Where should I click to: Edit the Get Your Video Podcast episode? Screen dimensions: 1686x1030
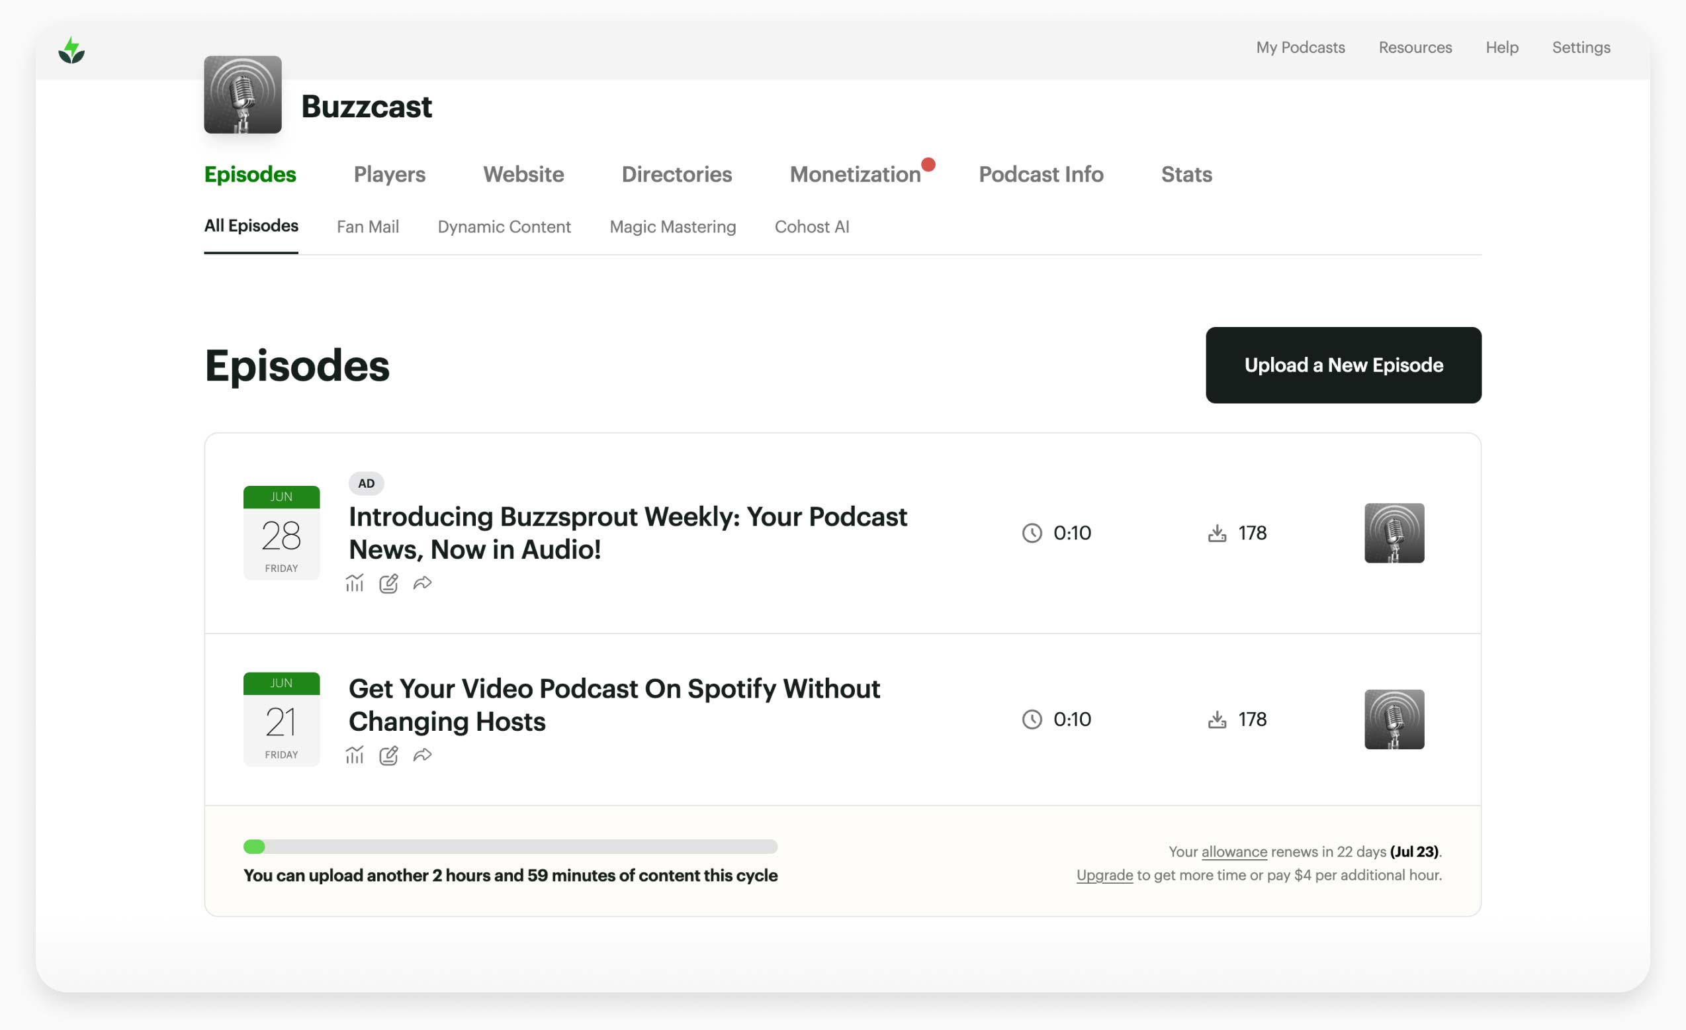389,755
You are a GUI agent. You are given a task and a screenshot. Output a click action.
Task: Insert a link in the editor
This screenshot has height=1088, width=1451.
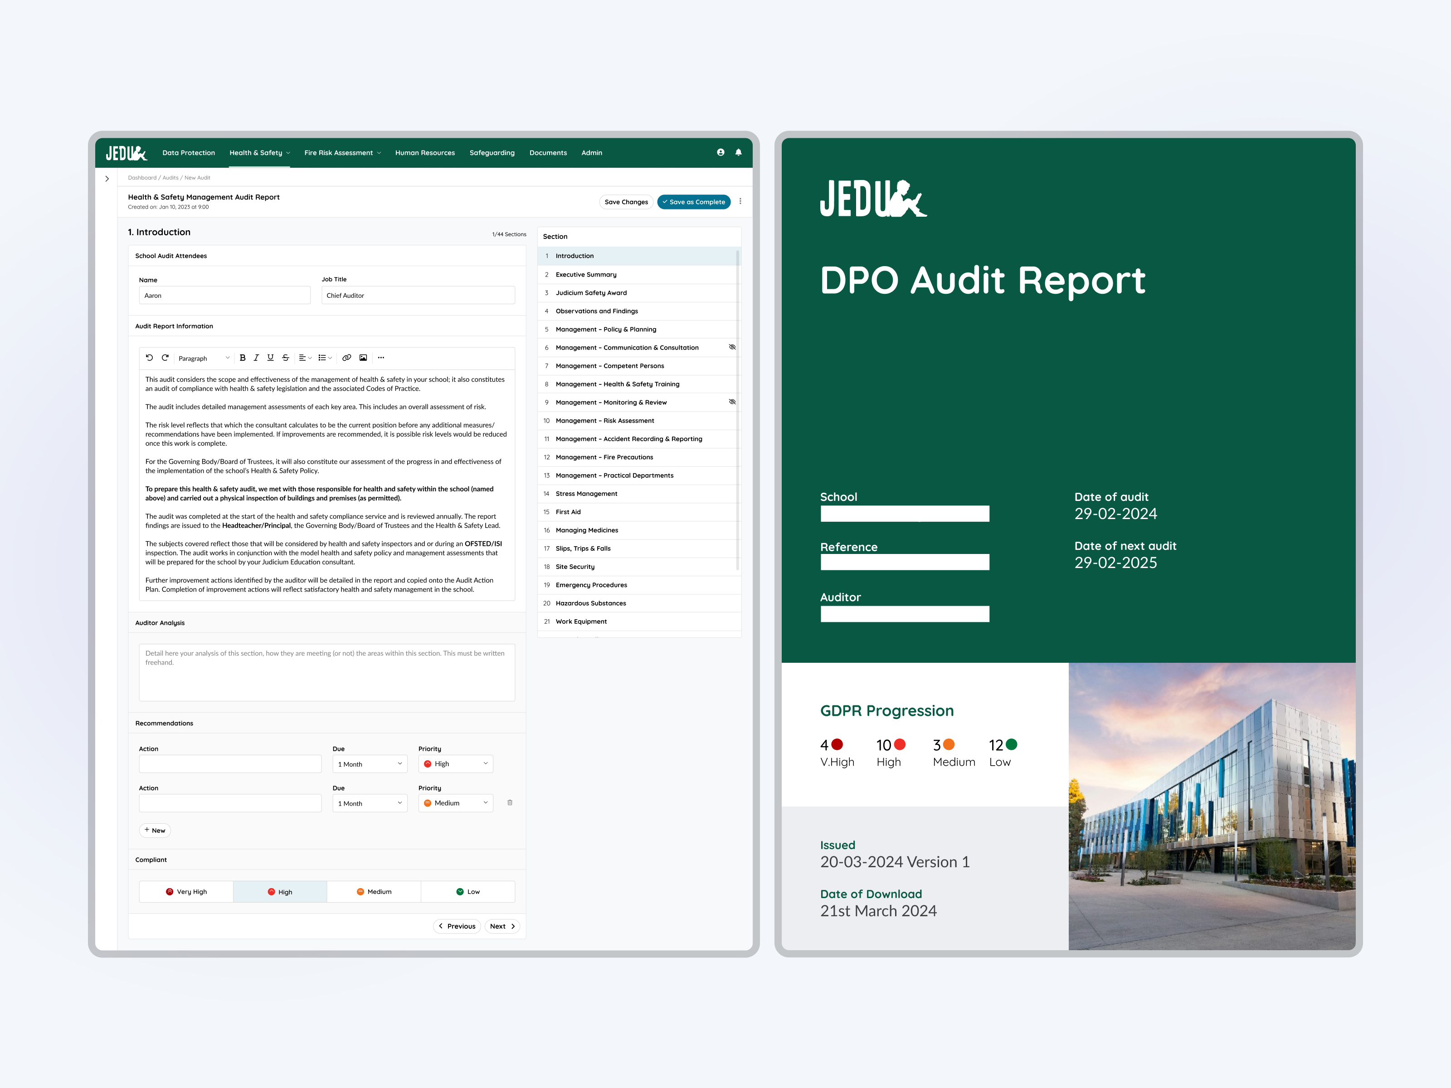pos(346,358)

-----

Output the listing above in full, exactly. No images.

=== FINAL ANSWER ===
Where should I click to: Edit the Get Your Video Podcast episode? Screen dimensions: 1686x1030
389,755
You are a GUI agent. You are given a task and a screenshot. Output a click action.
Task: Insert a link in the editor
This screenshot has height=1088, width=1451.
pos(346,358)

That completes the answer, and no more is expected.